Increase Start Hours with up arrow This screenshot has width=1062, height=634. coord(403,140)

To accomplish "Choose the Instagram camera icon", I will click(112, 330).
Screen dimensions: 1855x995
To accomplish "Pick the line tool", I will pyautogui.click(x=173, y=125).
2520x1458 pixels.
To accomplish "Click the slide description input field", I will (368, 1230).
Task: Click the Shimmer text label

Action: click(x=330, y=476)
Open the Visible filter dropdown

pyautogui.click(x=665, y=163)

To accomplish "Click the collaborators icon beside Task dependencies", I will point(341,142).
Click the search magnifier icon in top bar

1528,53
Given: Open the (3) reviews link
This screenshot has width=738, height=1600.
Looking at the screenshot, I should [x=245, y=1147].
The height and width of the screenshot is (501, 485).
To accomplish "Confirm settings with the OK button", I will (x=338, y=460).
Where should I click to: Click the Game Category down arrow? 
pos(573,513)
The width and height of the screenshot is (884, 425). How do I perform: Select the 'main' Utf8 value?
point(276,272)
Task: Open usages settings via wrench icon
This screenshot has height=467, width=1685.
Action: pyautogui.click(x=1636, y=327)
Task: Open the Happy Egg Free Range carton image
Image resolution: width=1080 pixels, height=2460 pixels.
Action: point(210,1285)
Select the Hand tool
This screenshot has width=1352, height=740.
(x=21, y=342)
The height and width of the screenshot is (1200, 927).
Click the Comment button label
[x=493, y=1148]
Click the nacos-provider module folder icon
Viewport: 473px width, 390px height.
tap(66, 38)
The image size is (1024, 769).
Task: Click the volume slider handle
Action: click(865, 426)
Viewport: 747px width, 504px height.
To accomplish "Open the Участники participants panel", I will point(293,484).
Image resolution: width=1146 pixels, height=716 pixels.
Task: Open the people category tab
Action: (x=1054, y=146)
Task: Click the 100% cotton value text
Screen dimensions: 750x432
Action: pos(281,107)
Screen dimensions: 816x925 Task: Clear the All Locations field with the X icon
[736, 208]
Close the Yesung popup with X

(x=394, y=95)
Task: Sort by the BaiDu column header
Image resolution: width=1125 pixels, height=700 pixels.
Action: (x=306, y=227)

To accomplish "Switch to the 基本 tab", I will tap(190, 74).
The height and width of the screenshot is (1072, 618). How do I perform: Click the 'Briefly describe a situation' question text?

ACTIVITY
Each line in the records above with "settings" must be returned.

ANSWER FOR THIS EXERCISE
To accomplish "Confirm settings with the OK button", I will (x=338, y=460).
Task: Open usages settings via wrench icon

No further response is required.